[Items from a pointing dataset]
----------

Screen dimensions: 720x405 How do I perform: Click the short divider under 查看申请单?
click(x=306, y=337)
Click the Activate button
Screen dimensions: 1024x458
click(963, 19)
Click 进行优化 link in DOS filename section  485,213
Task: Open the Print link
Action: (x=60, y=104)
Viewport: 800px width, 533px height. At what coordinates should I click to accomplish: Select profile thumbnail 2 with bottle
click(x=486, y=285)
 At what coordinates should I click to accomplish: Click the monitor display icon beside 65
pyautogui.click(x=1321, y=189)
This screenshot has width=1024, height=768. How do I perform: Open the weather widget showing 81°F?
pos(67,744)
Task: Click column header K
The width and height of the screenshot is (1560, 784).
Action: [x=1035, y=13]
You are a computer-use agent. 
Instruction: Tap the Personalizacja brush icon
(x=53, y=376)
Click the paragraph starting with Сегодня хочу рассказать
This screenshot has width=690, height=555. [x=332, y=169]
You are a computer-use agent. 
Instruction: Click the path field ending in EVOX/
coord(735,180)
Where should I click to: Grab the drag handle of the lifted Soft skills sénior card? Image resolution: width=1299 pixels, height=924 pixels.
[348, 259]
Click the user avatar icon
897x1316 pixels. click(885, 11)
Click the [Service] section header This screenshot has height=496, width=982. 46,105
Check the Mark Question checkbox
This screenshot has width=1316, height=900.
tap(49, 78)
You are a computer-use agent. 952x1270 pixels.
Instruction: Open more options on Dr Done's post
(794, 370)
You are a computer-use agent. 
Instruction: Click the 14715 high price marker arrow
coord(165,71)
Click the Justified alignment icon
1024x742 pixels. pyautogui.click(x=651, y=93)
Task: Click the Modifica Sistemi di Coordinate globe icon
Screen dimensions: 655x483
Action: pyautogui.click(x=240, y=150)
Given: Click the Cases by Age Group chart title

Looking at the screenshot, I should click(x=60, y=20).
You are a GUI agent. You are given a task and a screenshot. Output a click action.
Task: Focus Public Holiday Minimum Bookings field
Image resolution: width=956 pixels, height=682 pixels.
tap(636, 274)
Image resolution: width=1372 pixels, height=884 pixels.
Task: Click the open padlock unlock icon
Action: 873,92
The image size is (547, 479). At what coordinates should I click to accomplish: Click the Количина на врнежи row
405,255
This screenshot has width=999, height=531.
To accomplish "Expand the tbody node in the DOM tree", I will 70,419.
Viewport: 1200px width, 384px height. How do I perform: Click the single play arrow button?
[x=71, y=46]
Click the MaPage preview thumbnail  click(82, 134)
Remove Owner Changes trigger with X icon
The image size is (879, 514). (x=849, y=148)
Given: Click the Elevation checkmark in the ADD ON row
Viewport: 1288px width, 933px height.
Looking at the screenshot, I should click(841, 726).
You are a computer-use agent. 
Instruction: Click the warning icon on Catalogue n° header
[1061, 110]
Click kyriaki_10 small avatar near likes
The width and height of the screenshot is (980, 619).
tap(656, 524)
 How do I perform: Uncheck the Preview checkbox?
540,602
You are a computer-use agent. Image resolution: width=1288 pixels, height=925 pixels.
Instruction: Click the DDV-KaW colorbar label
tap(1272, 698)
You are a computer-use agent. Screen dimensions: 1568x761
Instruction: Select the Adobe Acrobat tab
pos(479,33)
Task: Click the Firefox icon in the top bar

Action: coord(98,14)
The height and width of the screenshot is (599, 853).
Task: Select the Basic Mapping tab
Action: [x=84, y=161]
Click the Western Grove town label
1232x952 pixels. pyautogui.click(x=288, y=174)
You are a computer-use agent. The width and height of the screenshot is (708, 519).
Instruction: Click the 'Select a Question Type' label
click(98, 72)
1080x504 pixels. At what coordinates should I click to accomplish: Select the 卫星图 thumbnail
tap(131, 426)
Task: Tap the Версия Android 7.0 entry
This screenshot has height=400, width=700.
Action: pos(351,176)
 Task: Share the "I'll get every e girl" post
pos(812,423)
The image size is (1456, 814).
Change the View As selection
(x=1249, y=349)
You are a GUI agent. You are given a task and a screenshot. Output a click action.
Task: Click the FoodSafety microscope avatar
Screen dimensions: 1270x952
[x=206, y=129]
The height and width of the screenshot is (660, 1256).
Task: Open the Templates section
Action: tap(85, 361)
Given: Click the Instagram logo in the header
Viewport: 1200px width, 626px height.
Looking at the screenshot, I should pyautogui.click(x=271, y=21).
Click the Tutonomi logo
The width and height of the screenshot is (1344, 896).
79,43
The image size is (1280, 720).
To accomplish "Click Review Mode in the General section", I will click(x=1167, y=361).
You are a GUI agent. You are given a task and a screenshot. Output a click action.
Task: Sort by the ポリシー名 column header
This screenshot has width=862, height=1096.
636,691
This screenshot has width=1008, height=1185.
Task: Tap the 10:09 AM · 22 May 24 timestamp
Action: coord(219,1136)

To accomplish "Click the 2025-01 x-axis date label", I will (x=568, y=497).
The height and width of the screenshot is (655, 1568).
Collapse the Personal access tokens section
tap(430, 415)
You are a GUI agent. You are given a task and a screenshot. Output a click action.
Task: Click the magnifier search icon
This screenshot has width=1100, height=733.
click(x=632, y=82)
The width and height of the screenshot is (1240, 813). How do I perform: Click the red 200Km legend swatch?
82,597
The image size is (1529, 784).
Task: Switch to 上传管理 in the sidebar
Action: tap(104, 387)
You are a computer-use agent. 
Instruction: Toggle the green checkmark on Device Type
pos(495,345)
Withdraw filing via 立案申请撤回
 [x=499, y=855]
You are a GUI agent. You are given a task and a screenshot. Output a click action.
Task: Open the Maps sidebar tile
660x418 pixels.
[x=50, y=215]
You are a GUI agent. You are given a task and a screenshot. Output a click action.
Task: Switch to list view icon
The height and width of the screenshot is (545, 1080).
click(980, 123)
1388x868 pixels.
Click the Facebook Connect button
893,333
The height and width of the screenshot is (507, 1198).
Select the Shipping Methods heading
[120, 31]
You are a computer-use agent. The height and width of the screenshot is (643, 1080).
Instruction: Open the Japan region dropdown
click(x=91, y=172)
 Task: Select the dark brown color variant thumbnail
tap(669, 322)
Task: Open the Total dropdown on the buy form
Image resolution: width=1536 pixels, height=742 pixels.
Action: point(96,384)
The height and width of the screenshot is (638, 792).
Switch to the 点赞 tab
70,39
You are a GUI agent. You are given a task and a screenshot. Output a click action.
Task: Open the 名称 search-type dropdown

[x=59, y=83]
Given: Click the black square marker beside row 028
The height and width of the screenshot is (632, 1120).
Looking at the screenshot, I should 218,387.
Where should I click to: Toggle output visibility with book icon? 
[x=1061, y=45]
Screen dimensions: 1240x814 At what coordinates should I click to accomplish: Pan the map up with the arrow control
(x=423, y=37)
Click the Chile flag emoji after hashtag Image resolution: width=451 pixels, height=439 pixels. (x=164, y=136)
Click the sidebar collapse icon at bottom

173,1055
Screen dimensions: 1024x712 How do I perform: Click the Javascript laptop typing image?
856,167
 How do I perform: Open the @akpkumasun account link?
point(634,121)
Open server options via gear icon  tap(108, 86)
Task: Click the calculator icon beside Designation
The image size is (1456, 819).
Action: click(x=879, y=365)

----------

### AIM OF THE TASK:
Copy out the items above word for word, from the line containing "You are a computer-use agent. Screen" down to the line containing "will click(x=1167, y=361).", both included.

### TASK SOLUTION:
You are a computer-use agent. Screen dimensions: 1568x761
Instruction: Select the Adobe Acrobat tab
pos(479,33)
Task: Click the Firefox icon in the top bar

Action: coord(98,14)
The height and width of the screenshot is (599, 853).
Task: Select the Basic Mapping tab
Action: [x=84, y=161]
Click the Western Grove town label
1232x952 pixels. pyautogui.click(x=288, y=174)
You are a computer-use agent. The width and height of the screenshot is (708, 519).
Instruction: Click the 'Select a Question Type' label
click(98, 72)
1080x504 pixels. At what coordinates should I click to accomplish: Select the 卫星图 thumbnail
tap(131, 426)
Task: Tap the Версия Android 7.0 entry
This screenshot has height=400, width=700.
Action: pos(351,176)
 Task: Share the "I'll get every e girl" post
pos(812,423)
The image size is (1456, 814).
Change the View As selection
(x=1249, y=349)
You are a GUI agent. You are given a task and a screenshot. Output a click action.
Task: Click the FoodSafety microscope avatar
Screen dimensions: 1270x952
[x=206, y=129]
The height and width of the screenshot is (660, 1256).
Task: Open the Templates section
Action: tap(85, 361)
Given: Click the Instagram logo in the header
Viewport: 1200px width, 626px height.
Looking at the screenshot, I should pyautogui.click(x=271, y=21).
Click the Tutonomi logo
The width and height of the screenshot is (1344, 896).
79,43
The image size is (1280, 720).
To accomplish "Click Review Mode in the General section", I will click(x=1167, y=361).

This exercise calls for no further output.